Panama offers many options for residency, including the new “Specific Countries” residency visa that has been expanded to include 47 countries. If you hold a passport from one of these countries, residency (and I mean permanent residency) is straightforward. If you don’t hail from one of those 47 countries, you still have a dozen other residency options, including a very easy retirement residency option.

Even though Panama offers good choices related to nearly all the Five Flag agendas, you don’t want to plant all your flags here. Choose one or maybe two to base in this country and then look to other jurisdictions for the others.

If you decide to live in Panama, then you’ll want a local bank account, but plant a banking flag in another country, too. Don’t bring the bulk of your assets with you to Panama if you plan to live here. And incorporate your business here only if you need a local company for operations.

Other Jurisdictions To Keep In Mind

What other jurisdictions should you be looking at?
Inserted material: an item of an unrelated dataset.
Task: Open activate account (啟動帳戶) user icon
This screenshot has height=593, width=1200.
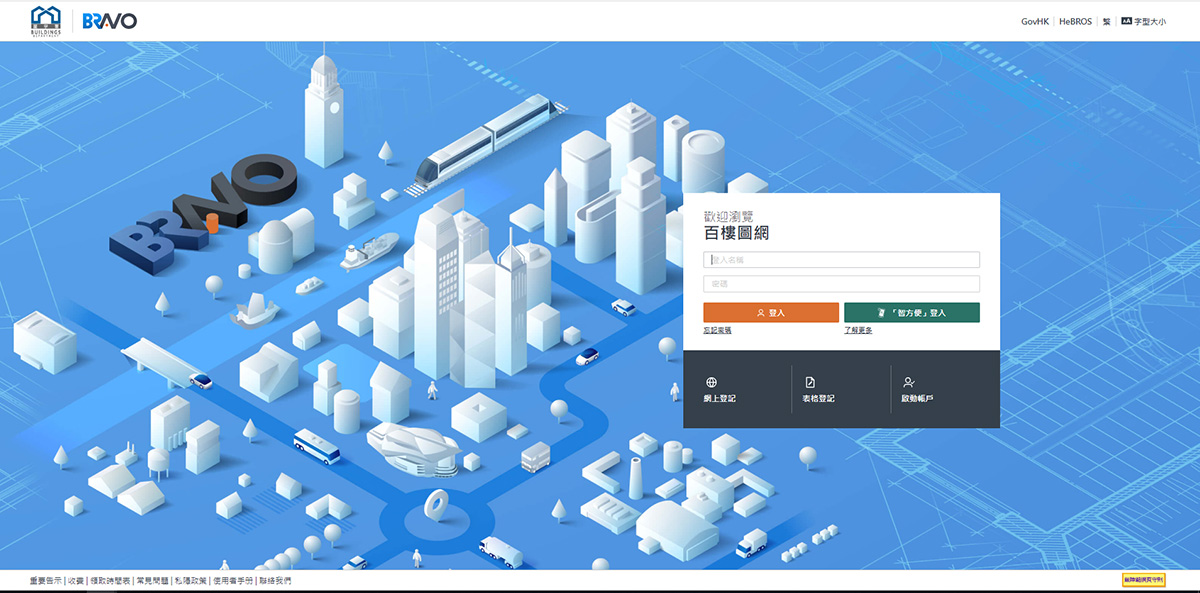Action: point(908,382)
We’ll discuss the best choices right now in more detail at the conference later this week. Here’s a short list to help focus your thinking:

  • Banking – Belize, Uruguay, Singapore
  • Residency – Uruguay, Ireland, Malaysia
  • Citizenship (through residency) – Ireland, Uruguay, Dominican Republic
  • Citizenship (through ancestry) – Dictated by where your family is from
  • Economic Citizenship – Dominica, St. Kitts
  • Assets/Investment – for real estate: Colombia; for farmland: Uruguay; for a brokerage account: Denmark
  • Asset Protection – Belize, Cook Islands
  • Incorporating Your Business – Singapore, Nevis

Of course, coming up with a personal strategy on which jurisdictions are best for you is more complicated than just picking countries for each flag. Still, this list will get you started.